▸ Action item A:
From the court judgment, return the passage starting at "1. The injuries" and ending at "of the motorcycle.".
▸ Action item B:
Translate this sentence from the court judgment into Spanish: "The factual matrix reveals that on 21.04.2013, the Appellant was riding a motorcycle bearing registration No.CG 04 ZN 3979 and at about 6.00 p.m. when he reached the place of occurrence, the vehicle knocked down the minor boy by name Dagesh Kumar, causing fracture to his left tibia and such other injuries; which led to the Claim Petition preferred before the Tribunal."

----- Text provided

Genduram Vs Dagesh Kumar And Ors

Chhattisgarh High Court 17 Aug 2020 MAC No. 963 Of 2014 (2020) 08 CHH CK 0034
Bench: Division Bench
Result Published
Acts Referenced

Judgement Snapshot

Case Number

MAC No. 963 Of 2014

Hon'ble Bench

P.R. Ramachandra Menon, CJ; Parth Prateem Sahu, J

Advocates

Devesh Chandra Verma, C.K. Sahu

Final Decision

Dismissed

Acts Referred

Indian Penal Code, 1860 — Section 279, 337, 338#Motor Vehicles Act, 1988 — Section 146(1), 147

Judgement Text

Translate:

@JUDGMENT-JUDGMENT

P. R. Ramachandra Menon, CJ

1. The injuries sustained by a minor boy aged 5 years causing fracture to his left leg in a road traffic accident involving the motorcycle ridden by the

Appellant were ordered to be compensated with an extent of Rs.59,000/- with interest @ 7.5% per annum from the date of filing of the claim petition

till its realization, if deposited within two months, or else to pay interest at the rate of '9%' per annum; correctness of which is put to challenge in this

appeal preferred by the Rider of the motorcycle.

2. The factual matrix reveals that on 21.04.2013, the Appellant was riding a motorcycle bearing registration No.CG 04 ZN 3979 and at about 6.00

p.m. when he reached the place of occurrence, the vehicle knocked down the minor boy by name Dagesh Kumar, causing fracture to his left tibia and

such other injuries; which led to the Claim Petition preferred before the Tribunal.

----------
----- Extracted records

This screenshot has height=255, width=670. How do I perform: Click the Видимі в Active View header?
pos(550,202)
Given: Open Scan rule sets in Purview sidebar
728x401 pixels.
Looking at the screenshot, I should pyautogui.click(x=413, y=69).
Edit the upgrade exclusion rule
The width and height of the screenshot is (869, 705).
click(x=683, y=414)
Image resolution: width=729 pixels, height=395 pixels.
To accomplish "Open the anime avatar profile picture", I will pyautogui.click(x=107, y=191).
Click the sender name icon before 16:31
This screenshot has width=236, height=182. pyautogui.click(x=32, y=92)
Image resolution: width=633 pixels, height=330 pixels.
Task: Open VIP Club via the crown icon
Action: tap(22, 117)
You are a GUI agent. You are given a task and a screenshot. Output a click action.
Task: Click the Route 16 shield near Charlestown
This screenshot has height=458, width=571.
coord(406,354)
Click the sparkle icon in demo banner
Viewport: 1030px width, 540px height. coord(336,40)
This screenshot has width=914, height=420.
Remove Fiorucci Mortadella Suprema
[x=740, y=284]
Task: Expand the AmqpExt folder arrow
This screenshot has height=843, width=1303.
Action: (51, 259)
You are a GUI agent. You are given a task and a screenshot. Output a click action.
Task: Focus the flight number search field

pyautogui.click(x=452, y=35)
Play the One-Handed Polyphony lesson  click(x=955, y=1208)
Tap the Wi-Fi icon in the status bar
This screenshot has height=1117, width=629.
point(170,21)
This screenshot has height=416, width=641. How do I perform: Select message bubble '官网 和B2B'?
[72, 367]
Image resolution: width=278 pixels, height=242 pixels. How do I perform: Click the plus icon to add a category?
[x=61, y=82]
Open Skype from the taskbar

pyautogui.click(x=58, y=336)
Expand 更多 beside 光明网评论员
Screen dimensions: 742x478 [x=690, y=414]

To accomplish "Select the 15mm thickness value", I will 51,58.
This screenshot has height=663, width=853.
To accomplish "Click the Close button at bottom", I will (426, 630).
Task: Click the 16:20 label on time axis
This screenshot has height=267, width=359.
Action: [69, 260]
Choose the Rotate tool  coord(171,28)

----------

▸ Reply A:
1. The injuries sustained by a minor boy aged 5 years causing fracture to his left leg in a road traffic accident involving the motorcycle ridden by the

Appellant were ordered to be compensated with an extent of Rs.59,000/- with interest @ 7.5% per annum from the date of filing of the claim petition

till its realization, if deposited within two months, or else to pay interest at the rate of '9%' per annum; correctness of which is put to challenge in this

appeal preferred by the Rider of the motorcycle.

▸ Reply B:
La matriz fáctica revela que el 21.04.2013 el apelante conducía una motocicleta con número de matrícula CG 04 ZN 3979 y, alrededor de las 6.00 p. m., cuando llegó al lugar de los hechos, el vehículo atropelló al niño menor de nombre Dagesh Kumar, causándole una fractura en la tibia izquierda y otras lesiones, lo que dio lugar a la petición de reclamación presentada ante el Tribunal.